** BEGIN Data shown **
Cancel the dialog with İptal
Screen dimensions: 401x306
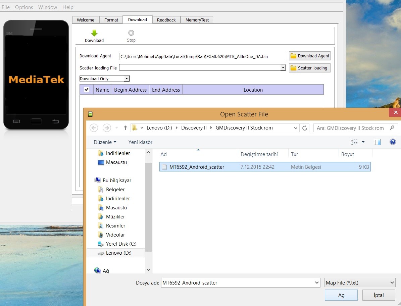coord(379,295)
** END Data shown **
** BEGIN Data shown **
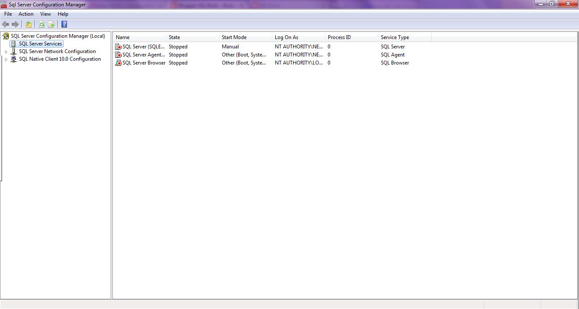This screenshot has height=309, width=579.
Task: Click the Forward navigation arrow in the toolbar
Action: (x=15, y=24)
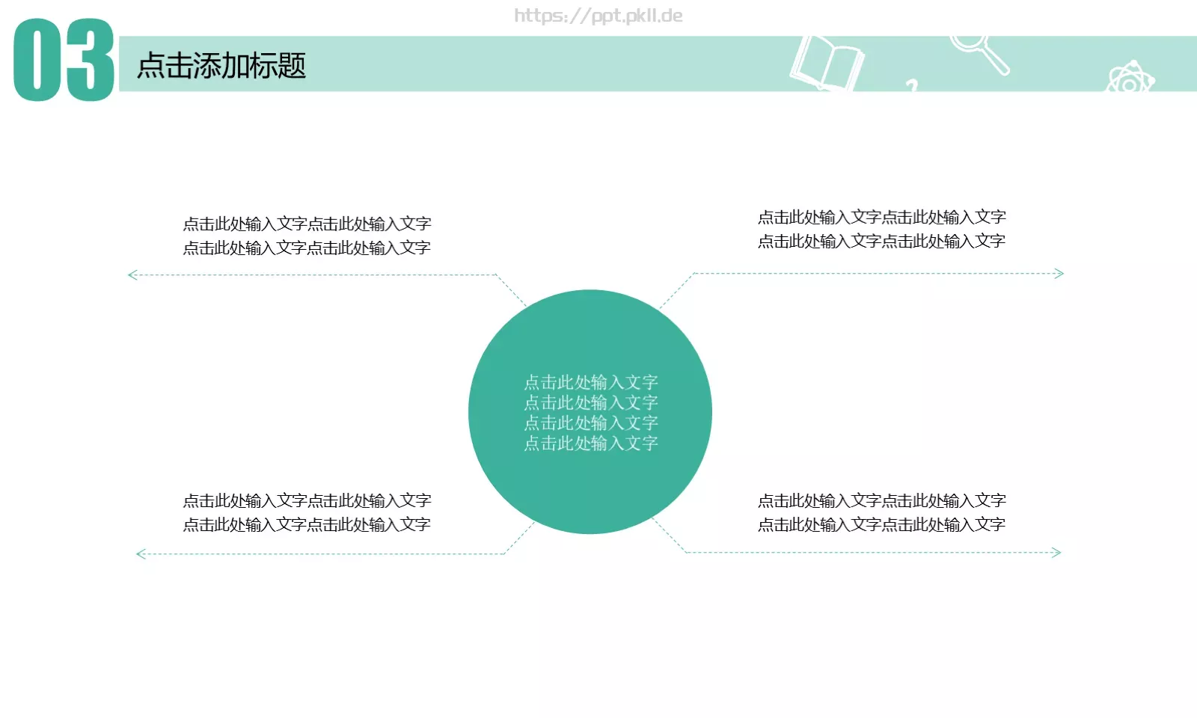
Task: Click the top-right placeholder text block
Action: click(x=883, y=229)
** END Data shown **
** BEGIN Data shown **
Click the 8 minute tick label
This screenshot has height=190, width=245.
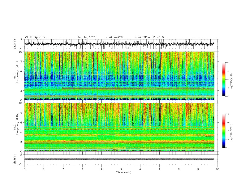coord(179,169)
** END Data shown **
• Problem to work on: Reproduce the lines of the material verbatim, beginning at the line that contains "Click the 8 minute tick label" and ending after the line that contains "coord(179,169)", and omit the pictures from your output.

• Correct response:
Click the 8 minute tick label
This screenshot has height=190, width=245.
coord(179,169)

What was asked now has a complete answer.